▶ Task to complete: All records that follow are to be output exactly.

Segment Start: Material provided

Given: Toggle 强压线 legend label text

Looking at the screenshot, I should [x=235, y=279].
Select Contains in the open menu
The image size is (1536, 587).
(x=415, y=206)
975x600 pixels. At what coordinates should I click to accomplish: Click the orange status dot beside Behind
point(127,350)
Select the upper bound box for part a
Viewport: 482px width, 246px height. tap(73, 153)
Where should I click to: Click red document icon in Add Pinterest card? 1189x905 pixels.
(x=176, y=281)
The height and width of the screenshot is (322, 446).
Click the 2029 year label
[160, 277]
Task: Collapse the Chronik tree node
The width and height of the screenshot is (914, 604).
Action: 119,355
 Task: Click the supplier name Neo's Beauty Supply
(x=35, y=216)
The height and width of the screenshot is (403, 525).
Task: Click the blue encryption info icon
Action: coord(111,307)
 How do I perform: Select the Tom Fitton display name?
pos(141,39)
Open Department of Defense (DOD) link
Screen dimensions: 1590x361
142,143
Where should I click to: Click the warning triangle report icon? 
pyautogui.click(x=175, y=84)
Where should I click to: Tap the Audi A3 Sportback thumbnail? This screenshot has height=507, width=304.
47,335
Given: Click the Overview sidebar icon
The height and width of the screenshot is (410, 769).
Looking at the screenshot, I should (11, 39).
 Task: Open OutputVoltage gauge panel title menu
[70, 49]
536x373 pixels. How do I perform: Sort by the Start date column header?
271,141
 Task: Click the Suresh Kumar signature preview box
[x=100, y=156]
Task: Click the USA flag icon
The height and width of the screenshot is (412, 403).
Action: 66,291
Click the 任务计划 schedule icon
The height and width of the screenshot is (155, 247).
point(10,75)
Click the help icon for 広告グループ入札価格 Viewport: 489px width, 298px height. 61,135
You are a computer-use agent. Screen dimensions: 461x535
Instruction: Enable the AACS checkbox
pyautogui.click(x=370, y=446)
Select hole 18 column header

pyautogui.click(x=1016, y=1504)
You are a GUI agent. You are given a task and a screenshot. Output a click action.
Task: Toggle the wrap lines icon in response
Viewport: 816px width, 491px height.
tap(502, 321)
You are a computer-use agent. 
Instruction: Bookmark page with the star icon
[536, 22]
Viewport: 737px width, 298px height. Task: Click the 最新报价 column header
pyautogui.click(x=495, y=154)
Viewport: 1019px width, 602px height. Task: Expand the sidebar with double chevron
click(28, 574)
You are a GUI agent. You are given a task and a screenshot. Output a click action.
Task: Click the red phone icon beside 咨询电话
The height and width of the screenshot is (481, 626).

Segment End: Material provided

▶ Task output:
Given: Toggle 强压线 legend label text

Looking at the screenshot, I should [x=235, y=279].
Select Contains in the open menu
The image size is (1536, 587).
(x=415, y=206)
975x600 pixels. At what coordinates should I click to accomplish: Click the orange status dot beside Behind
point(127,350)
Select the upper bound box for part a
Viewport: 482px width, 246px height. tap(73, 153)
Where should I click to: Click red document icon in Add Pinterest card? 1189x905 pixels.
(x=176, y=281)
The height and width of the screenshot is (322, 446).
Click the 2029 year label
[160, 277]
Task: Collapse the Chronik tree node
The width and height of the screenshot is (914, 604).
Action: 119,355
 Task: Click the supplier name Neo's Beauty Supply
(x=35, y=216)
The height and width of the screenshot is (403, 525).
Task: Click the blue encryption info icon
Action: coord(111,307)
 How do I perform: Select the Tom Fitton display name?
pos(141,39)
Open Department of Defense (DOD) link
Screen dimensions: 1590x361
142,143
Where should I click to: Click the warning triangle report icon? 
pyautogui.click(x=175, y=84)
Where should I click to: Tap the Audi A3 Sportback thumbnail? This screenshot has height=507, width=304.
47,335
Given: Click the Overview sidebar icon
The height and width of the screenshot is (410, 769).
Looking at the screenshot, I should (11, 39).
 Task: Open OutputVoltage gauge panel title menu
[70, 49]
536x373 pixels. How do I perform: Sort by the Start date column header?
271,141
 Task: Click the Suresh Kumar signature preview box
[x=100, y=156]
Task: Click the USA flag icon
The height and width of the screenshot is (412, 403).
Action: 66,291
Click the 任务计划 schedule icon
The height and width of the screenshot is (155, 247).
point(10,75)
Click the help icon for 広告グループ入札価格 Viewport: 489px width, 298px height. 61,135
You are a computer-use agent. Screen dimensions: 461x535
Instruction: Enable the AACS checkbox
pyautogui.click(x=370, y=446)
Select hole 18 column header

pyautogui.click(x=1016, y=1504)
You are a GUI agent. You are given a task and a screenshot. Output a click action.
Task: Toggle the wrap lines icon in response
Viewport: 816px width, 491px height.
tap(502, 321)
You are a computer-use agent. 
Instruction: Bookmark page with the star icon
[536, 22]
Viewport: 737px width, 298px height. Task: Click the 最新报价 column header
pyautogui.click(x=495, y=154)
Viewport: 1019px width, 602px height. Task: Expand the sidebar with double chevron
click(28, 574)
You are a GUI agent. You are given a task and a screenshot. Output a click action.
Task: Click the red phone icon beside 咨询电话
The height and width of the screenshot is (481, 626).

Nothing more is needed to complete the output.